NEC-LIST: Some responses to comments received on "How does a wire antenna radiate?"

Dear fellow NEC-lister,

The responses to my posting on NEC-list of my version of how a wire
antenna radiates have been several and all rather thought provoking. I
don't have answers or suggestions for answers for all (and perhaps may
never) but lest silence imply bafflement, I have thought it prudent to
try to offer some kind of response, no matter how tentative, to at
least some of the comments.

Let me deal with those of Jos Bergervoet first.

Jos asserts that in making the statement that there is no NET charge
acceleration when an impulsive current passes along the antenna, I am
assuming that the derivative of delta function is zero. This is not
so. I certainly agree that charge acceleration is the derivative of
current and so I do need be looking for the derivative of delta
function. This, of course, is the double delta function (see, for
example, M J Lighthill, "Fourier Theory and Generalised Functions",
Cambridge University Press, 1964), two delta functions of equal weight
but opposite sign, the one following instantaneously upon the heels of
the other. It is for this reason that I say that two equal and
opposite and therefore cancellatory kinks are produced in the line of
force, so that no radiation results. Again I recommend a reading of
the paper of Glen Smith's to which I referred in my original NEC-list
contribution which deals with a finite difference version of this
problem in a way that's easy to follow.

With Jos's other point, my reply has to be this.
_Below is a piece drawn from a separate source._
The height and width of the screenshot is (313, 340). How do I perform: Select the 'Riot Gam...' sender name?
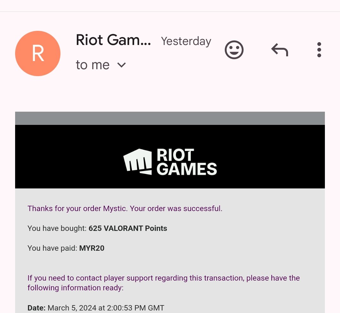click(x=113, y=40)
The response of any
linear system to any excitation is the convolution of its impulse
response with the excitation. Hence once the impulse response is
known, one can say something about any other case, time harmonic or
what else. If the impulse response permits no other possibility than
radiation from the end of the wire, then that must always be so.

At this point I might also comment that due partly to time and
equipment deficiencies, I have not yet seen Jos's movies, but from the
favourable reception which they seem to have had, very much look
forward to doing so.

Let me now turn to Radios Toys. Let me first disclaim enough knowledge
of QED to be able to discuss the problem from this point of view, but
I don't think that we need to. An antenna with spikes would certainly
radiate all along its length and not simply at its ends; this follows
because it would present a constantly varying characteristic impedance
to the guided wave progressing along it. However the ability of the
antenna to couple to the modes of free space is determined solely by
its overall length, by how many of these modes have their cutoff radii
within its circumscribing sphere. And remember, it is coupling into
more than the normally excited number of these modes which produces
supergain. A hedgehog antenna (to coin a term) might have interesting
properties but it would not exhibit supergain.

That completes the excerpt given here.